> _EXERCISE DIRECTIONS_:
Beginning with the line that contains "The height and width of the screenshot is (408, 544).", copy each subsequent line of the data below through the last one, including both ends but not the pictures.

(Saved entries)
§ §

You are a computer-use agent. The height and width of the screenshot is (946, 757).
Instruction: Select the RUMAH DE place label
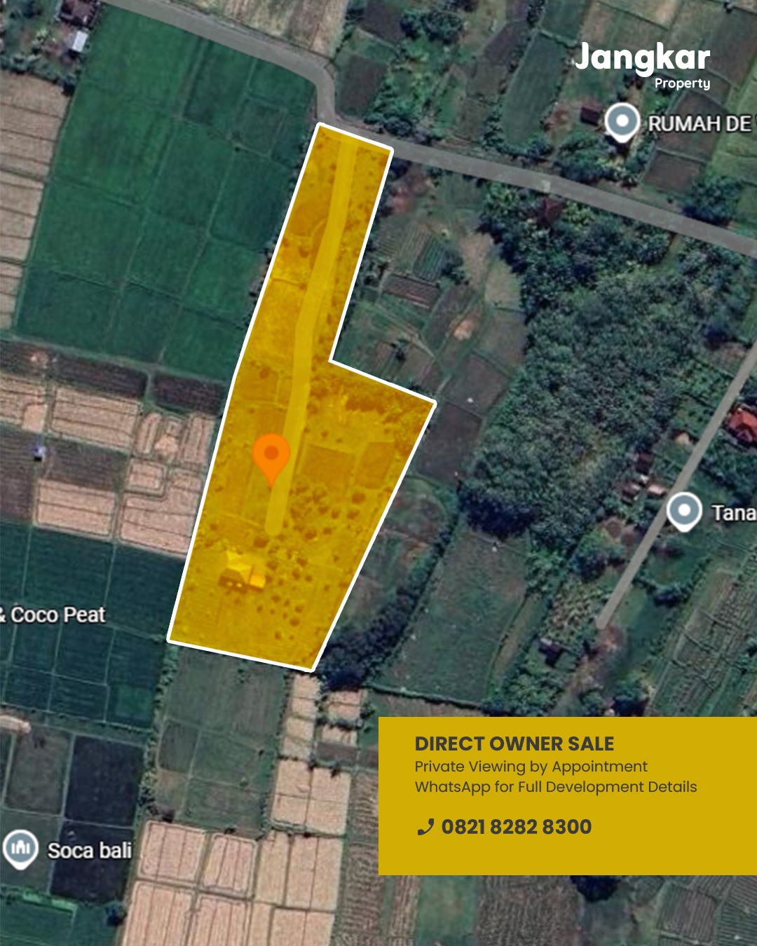click(700, 124)
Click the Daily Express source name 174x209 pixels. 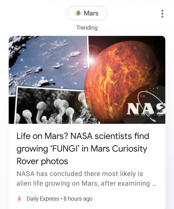pos(43,199)
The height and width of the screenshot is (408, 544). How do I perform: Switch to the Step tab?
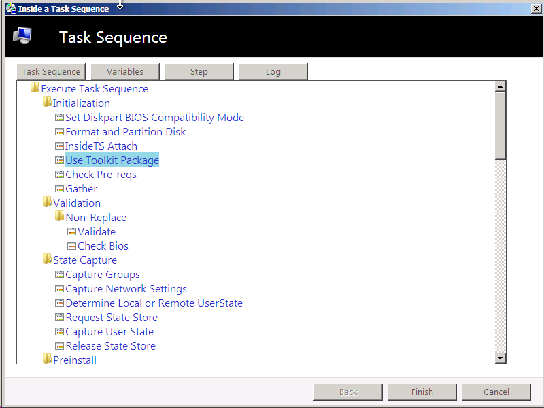point(199,71)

§ §

> _WRITTEN RESPONSE_:
The height and width of the screenshot is (408, 544). How do I perform: Switch to the Step tab?
point(199,71)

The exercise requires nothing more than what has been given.